------ RECORDS SUPPLIED

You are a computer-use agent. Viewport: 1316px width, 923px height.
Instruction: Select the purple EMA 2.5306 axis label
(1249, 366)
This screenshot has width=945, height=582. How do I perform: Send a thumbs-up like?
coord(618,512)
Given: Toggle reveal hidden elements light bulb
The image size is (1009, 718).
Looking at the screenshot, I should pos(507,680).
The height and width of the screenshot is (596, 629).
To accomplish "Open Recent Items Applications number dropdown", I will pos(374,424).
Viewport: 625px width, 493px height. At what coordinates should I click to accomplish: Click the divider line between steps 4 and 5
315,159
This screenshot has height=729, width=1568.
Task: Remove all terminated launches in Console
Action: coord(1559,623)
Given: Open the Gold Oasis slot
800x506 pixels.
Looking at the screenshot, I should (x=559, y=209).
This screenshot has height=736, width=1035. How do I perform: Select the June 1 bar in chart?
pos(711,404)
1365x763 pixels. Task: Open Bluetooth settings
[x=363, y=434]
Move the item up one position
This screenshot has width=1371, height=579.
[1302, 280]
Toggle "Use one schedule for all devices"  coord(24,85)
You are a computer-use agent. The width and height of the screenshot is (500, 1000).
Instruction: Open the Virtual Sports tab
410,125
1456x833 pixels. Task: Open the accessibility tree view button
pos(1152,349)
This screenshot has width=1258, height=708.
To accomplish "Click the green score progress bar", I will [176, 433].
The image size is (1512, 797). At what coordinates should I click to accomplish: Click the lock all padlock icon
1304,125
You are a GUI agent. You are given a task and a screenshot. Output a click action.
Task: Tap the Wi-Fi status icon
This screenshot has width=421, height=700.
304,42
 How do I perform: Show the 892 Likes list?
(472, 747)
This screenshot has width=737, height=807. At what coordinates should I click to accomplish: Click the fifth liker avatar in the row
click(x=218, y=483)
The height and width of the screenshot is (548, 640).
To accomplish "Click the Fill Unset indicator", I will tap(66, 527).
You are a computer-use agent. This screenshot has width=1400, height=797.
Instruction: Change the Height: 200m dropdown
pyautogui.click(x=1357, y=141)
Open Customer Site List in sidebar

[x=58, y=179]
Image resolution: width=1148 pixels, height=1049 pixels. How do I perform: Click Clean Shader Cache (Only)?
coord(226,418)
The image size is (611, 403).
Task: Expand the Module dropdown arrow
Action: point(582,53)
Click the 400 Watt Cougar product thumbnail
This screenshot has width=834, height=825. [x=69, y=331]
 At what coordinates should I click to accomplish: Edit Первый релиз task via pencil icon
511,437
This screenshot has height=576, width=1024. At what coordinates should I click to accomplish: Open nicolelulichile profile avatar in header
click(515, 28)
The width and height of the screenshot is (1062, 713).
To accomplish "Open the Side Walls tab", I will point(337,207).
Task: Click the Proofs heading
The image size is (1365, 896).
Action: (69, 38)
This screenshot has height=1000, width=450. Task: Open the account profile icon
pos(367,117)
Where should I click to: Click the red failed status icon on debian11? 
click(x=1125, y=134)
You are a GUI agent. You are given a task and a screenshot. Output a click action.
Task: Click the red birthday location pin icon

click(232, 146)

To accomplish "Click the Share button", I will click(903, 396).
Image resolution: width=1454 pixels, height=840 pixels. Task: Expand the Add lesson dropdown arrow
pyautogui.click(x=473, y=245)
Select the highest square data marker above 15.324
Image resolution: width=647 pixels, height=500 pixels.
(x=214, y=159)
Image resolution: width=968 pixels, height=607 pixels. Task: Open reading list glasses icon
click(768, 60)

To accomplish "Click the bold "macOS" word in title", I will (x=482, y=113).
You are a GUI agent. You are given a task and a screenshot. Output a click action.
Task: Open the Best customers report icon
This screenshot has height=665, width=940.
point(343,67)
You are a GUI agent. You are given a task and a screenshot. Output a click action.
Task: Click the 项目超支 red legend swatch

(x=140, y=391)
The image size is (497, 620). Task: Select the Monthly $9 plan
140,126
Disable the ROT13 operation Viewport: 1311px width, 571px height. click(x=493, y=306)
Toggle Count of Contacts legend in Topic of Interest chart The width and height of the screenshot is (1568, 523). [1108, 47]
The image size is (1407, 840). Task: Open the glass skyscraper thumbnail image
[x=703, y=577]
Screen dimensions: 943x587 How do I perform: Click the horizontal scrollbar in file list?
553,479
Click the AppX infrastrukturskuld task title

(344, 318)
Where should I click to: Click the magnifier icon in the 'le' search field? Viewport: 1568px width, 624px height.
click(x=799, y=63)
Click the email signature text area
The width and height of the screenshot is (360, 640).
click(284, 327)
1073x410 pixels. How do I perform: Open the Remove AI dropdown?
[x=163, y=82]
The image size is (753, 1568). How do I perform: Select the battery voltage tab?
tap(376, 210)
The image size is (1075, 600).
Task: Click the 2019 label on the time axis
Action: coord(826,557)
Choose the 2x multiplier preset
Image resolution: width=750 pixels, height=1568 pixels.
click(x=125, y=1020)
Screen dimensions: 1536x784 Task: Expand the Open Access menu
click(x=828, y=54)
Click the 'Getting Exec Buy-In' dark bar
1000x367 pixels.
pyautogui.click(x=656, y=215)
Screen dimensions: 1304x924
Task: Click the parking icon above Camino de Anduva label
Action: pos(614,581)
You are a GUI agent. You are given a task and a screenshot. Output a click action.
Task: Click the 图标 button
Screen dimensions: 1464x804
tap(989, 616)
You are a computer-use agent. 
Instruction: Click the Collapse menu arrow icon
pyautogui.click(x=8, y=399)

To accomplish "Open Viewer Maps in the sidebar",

------------

● TASK: Exactly the lines from the one containing "Instruction: Click the" through the end of the records should be reproduced, and no others.

● ANSWER TO THIS TASK:
Instruction: Click the Collapse menu arrow icon
pyautogui.click(x=8, y=399)

To accomplish "Open Viewer Maps in the sidebar",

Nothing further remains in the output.